Here are the procedures Dr. Albert performs on the lumbar spine, with brief descriptions of each. For more detailed information, you can link to each individual procedure page.
Who Is a good candidate for lumbar spine surgery?
The decision to proceed with surgery is a difficult one and is generally up to the patient, based on their individual level of pain and dysfunction. Dr. Albert often recommends that you first attempt to treat the pain related to your spinal problem with conservative treatments such as physical therapy or injections.
However, if your pain doesn’t respond to nonsurgical treatments, surgery may be the only long-term solution to gain relief of the symptoms. Nerve compression, spondylolisthesis and stenosis do not resolve on their own without intervention.
Types of Lumbar Surgery
Lumbar Laminectomy Surgery (PLD)
A lumbar laminectomy (PLD) is performed to relieve pressure on the spinal cord or nerves. The surgery removes a portion of the herniated disc that is pressing on the nerve. This helps relieve the pain and protect against permanent nerve damage.

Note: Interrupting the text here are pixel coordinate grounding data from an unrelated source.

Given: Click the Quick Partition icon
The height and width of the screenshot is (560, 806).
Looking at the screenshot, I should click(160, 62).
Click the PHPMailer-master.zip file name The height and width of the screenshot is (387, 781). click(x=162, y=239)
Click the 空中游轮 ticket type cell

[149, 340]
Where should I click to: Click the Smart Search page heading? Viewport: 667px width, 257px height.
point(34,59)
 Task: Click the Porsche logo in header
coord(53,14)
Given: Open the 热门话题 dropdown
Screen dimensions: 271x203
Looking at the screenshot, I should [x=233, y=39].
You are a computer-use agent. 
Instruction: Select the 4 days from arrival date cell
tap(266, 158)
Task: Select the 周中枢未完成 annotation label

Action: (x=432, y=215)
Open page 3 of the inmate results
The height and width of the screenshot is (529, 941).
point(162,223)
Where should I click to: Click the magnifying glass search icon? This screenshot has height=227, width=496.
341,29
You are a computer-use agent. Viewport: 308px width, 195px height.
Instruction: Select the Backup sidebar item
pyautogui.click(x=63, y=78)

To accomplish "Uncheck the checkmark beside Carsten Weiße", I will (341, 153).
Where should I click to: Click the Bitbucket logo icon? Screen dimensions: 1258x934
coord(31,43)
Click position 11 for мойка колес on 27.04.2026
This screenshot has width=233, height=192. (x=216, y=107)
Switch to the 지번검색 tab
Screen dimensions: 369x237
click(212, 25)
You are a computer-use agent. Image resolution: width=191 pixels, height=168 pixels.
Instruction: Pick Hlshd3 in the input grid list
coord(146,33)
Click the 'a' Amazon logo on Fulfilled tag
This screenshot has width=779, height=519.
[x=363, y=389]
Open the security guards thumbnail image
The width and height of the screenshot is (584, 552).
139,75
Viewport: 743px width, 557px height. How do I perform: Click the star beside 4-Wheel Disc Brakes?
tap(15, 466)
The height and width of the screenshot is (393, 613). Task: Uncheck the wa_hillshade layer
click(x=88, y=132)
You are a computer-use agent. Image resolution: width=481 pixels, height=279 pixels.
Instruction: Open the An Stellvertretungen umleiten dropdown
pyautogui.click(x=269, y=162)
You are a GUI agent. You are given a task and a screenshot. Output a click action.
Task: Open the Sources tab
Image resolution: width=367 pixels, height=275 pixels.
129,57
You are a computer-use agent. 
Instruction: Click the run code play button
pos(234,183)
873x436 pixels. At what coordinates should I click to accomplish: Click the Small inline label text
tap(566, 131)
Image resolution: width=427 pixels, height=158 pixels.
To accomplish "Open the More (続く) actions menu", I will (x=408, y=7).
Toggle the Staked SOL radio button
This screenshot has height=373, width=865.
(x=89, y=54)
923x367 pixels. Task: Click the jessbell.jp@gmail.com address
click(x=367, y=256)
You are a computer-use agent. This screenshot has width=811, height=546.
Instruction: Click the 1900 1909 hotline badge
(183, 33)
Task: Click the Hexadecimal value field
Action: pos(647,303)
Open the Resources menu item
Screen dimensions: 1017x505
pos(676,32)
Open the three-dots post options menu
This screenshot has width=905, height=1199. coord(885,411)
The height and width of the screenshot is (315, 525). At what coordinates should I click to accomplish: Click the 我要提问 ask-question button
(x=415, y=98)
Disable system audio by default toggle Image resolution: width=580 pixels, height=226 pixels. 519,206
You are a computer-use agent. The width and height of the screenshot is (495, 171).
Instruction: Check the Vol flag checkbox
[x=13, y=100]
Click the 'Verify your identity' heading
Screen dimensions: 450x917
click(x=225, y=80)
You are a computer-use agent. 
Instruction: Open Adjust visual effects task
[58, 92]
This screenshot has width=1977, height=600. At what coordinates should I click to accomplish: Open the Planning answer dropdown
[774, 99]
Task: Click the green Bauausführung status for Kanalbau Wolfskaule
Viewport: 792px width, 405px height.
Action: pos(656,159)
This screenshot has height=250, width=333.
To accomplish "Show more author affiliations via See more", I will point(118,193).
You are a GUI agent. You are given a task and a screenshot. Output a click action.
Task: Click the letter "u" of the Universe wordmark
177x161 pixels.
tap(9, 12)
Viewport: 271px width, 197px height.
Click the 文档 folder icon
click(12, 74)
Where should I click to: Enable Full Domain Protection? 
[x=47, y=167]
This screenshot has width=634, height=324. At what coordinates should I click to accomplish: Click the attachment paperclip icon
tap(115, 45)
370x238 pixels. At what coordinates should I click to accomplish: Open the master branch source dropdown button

Microdiscectomy is one of the most common spine surgery procedures. This surgery relieves pressure on the nerve and removes the source of the pain.
Posterior lumbar decompression and fusion (PLDF)
Posterior lumbar decompression and fusion (PLDF) is a surgical procedure that aims to relieve pain and pressure on the spinal cord and the nerves in the lower back.
Transforaminal lumbar interbody fusion (TLIF)
Transforaminal lumbar interbody fusion (TLIF) is a procedure that fuses the anterior and posterior columns of the spine through a posterior approach. This approach results in less disturbance to the nerve roots, reducing the risk of scarring or injury to them.
Are there things I can do to prevent lumbar spine pain?
While exercise is important for overall health, the wrong sort of exercise, such as high-impact exercise, can actually lead to back pain. Low-impact exercise, such as swimming or bicycling, can improve your overall fitness without risking back pain. Dr. Albert would recommend meeting with a physical therapist who can provide direction of strengthening exercises for your abdominal and lumbar muscles, as well as teach you proper mechanics for bending, lifting and twisting.